What is 5 A Day achieving? What is the relationship between produce consumption and public health? Does joint industry promotion of widely disparate products, which can be prepared in widely disparate ways, make any sense if the goal is to improve public health? These are just a few of the issues brought to the fore by the recent presentation of a new analysis of data from the USDA’s annual surveys from 1994-1996.
The analysis is devastating: reviewing the Agriculture Department’s Continuing Survey of Food Intakes by Individuals, Catherine Champagne of Louisiana State University found that even children under seven years of age were getting 27.3 percent of their vegetables as French fries and potato chips. The numbers continued to rise as children got older, and among sub-groups, such as black teenagers, the percentage of vegetable servings consumed in the form of French fries and chips hit 40 percent.
These numbers point to the soft underbelly of the 5 A Day program. Foods are rarely “healthy” or “unhealthy” based on their innate characteristics. Instead, most foods have various assortments of vitamins and other traits, many of which we barely understand. The products can be made more or less calorie- and fat-rich, depending on the way they are prepared.
Bluntly, we have absolutely no idea how the interplay of produce and its preparation impacts on the “healthiness” of the product. Broccoli, for example, is the king of healthy vegetables. If you like it slathered with a high-fat cheese sauce, we know it becomes higher in fat, but we don’t know how the overall dish will impact your health.
The 5 A Day program has always wrestled with these issues. From the program’s early days, the National Cancer Institute – a government agency that helps fund the 5 A Day program – has restricted the program from promoting certain produce items and promoting certain uses. So, you don’t find “high fat” items such as avocados or coconuts being promoted, officially at least, by the 5 A Day program, and you don’t find desserts such as strawberry shortcake being promoted by the 5 A Day program either.
There is no scientific basis for this. There is no evidence that avocados are, per se, unhealthy. Yes they have a higher fat content than some other items, but research in the area of different fats is still in its infancy, and the interplay in the diet of saturated, unsaturated and monounsaturated fats is still being discovered.
Part of the problem is that 5 A Day does not really teach people why certain things are recommended. As such, unless one simply has a willingness to accept on faith whatever the government and public health officials tell, one is going to be left with a kind of healthy skepticism about all this.
The 5 A Day program is built around several distinct areas in which it is believed peoples’ diets are positively affected by eating more produce:
First, the idea is that by eating more “good” calories from fruits and vegetables, one eats less “bad” calories from fatty and unhealthy sources. If you eat 2,500 calories a day and simply add an additional 500 calories a day by consuming more fruits and vegetables, it is not at all clear that this will help your health.

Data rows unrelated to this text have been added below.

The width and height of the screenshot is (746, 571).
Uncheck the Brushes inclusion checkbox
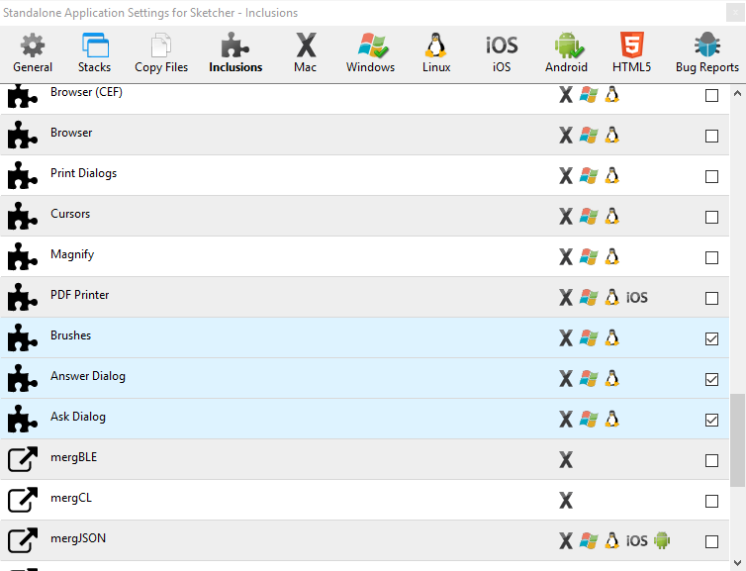tap(711, 338)
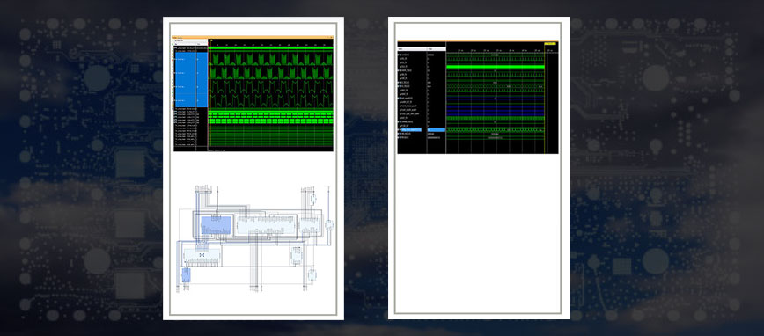Select the small blue block at schematic bottom-left
The height and width of the screenshot is (336, 764).
(x=186, y=275)
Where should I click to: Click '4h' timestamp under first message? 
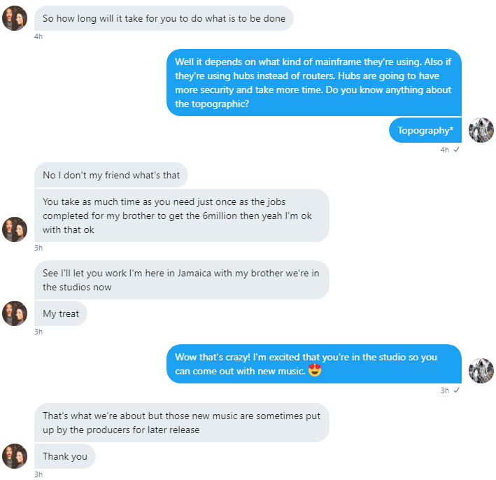click(38, 36)
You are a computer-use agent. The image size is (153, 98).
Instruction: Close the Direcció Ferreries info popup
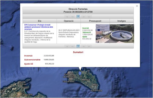(137, 6)
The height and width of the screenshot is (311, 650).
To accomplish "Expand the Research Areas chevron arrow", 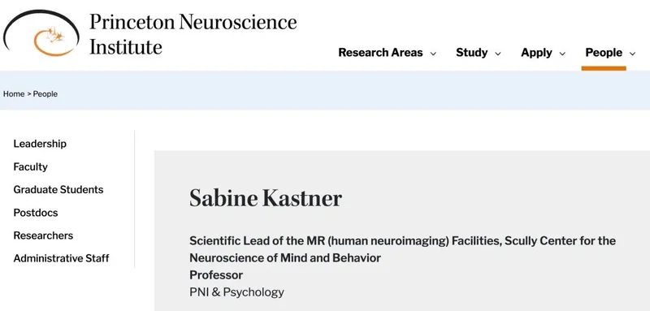I will [433, 54].
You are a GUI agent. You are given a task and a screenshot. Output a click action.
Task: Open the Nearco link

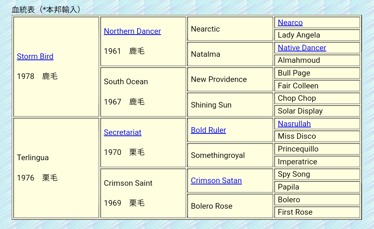(290, 23)
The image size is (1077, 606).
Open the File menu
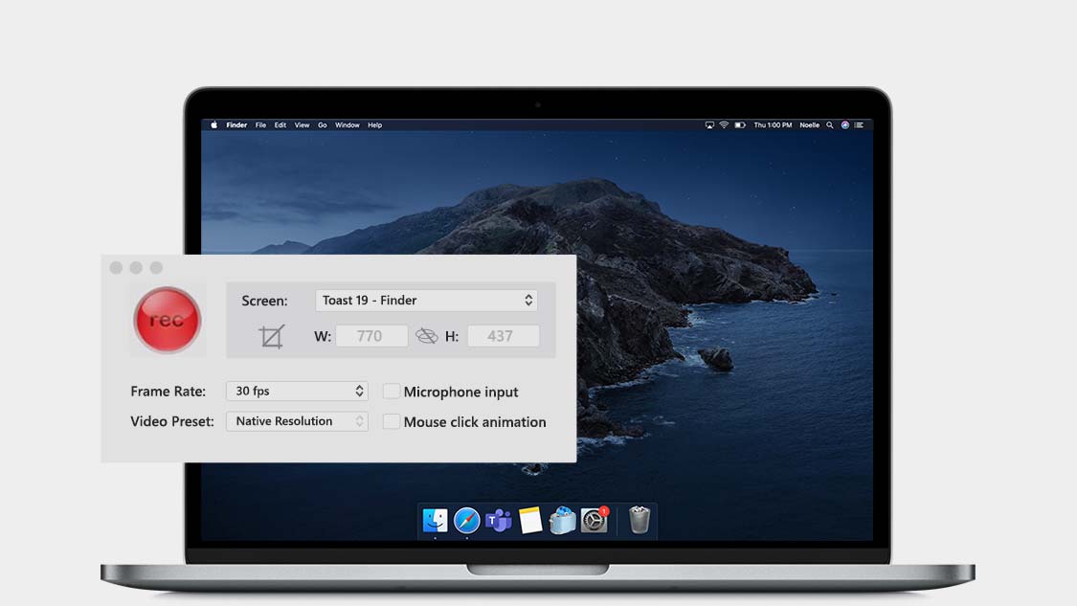260,125

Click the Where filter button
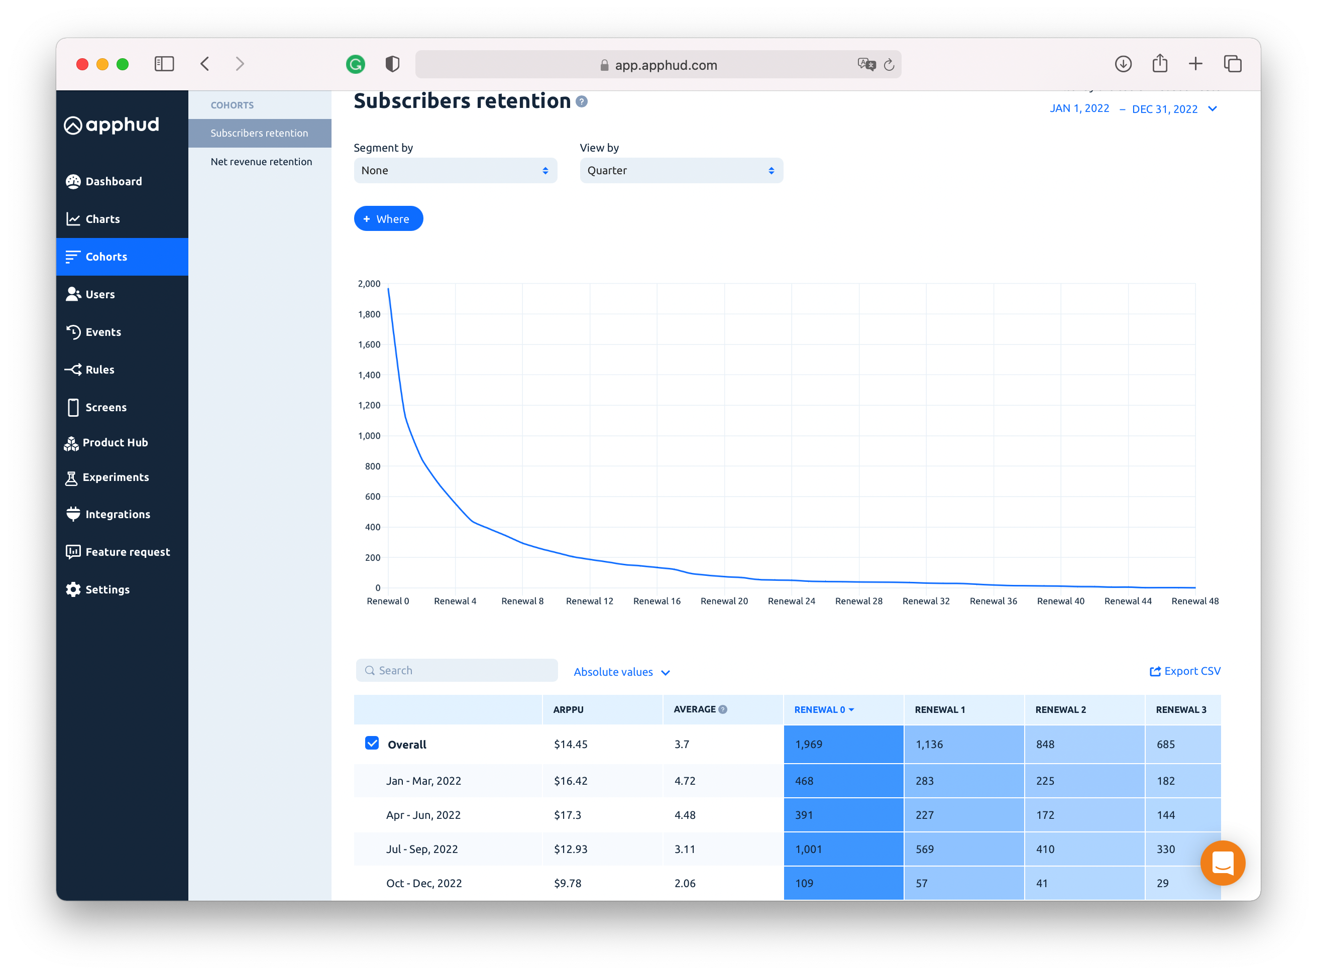(x=388, y=219)
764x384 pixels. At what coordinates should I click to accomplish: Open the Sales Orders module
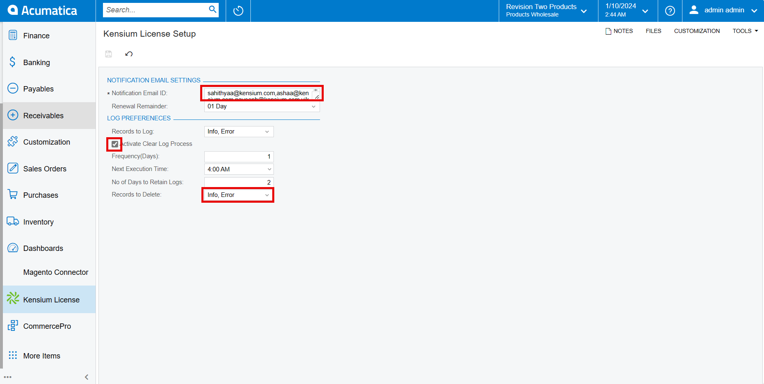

Second, the notion is that produce items often contain unique properties. These could be antioxidants, beta-carotene, a number of vitamins and minerals and a lot more stuff that help in one’s quest to be healthy. How these help, if these things help at all, and how different combinations of food, activity, genetics, etc., play out is still far more speculation than science.
The truth is that we have a problem in the industry. The problem is that 5 A Day has come to be a kind of vegetarian version of the sacred cow. No one dares question it for fear of being attacked.
My family has sold produce for as long as we can trace, and nobody wants this industry to sell more product than does this author. But we are coming out of a period in which some of the industry’s biggest players have been simply devastated by market conditions, particularly in California. It is just too easy to say that it takes time to change people’s eating habits. Yes it does take time, but it also takes the right strategy:
First, NCI has to be approached and if the organization is not cooperative, NCI’s funders in Congress must be approached. Furthermore, we have to get the freedom to think sensibly about the way people actually eat. If 5 A Day is ever to work, it must have greater flexibility to promote produce.
Second, 5 A Day and the NCI have to start being an awful lot more forthcoming about the actual science behind their recommendations. Why they recommend one thing and not other matters, and they have to be ready to back up their pronouncements.
Third, the only national produce promotion program is completely under the thumb of government bureaucrats. This is simply unacceptable. 5 A Day is part of the answer. When a product has an endorsement from NCI and health professionals, it would be a shame not to use it. But it is not enough.
This “eat-your-vegetables; they-are-good-for-you” promotion for produce is going to be death for the industry. Those spinach salads covered in bacon are delicious; ice cream sundaes surrounded with bananas and fresh fruit are loved by all. Salad greens covered with feta, olives and topped with slices of the finest steak are a treat. If we don’t give consumers more of a reason to eat our products than they have for consuming their prescription medication, then the falling sales, low grower returns, and the shrinking retail produce profits really will be our fault.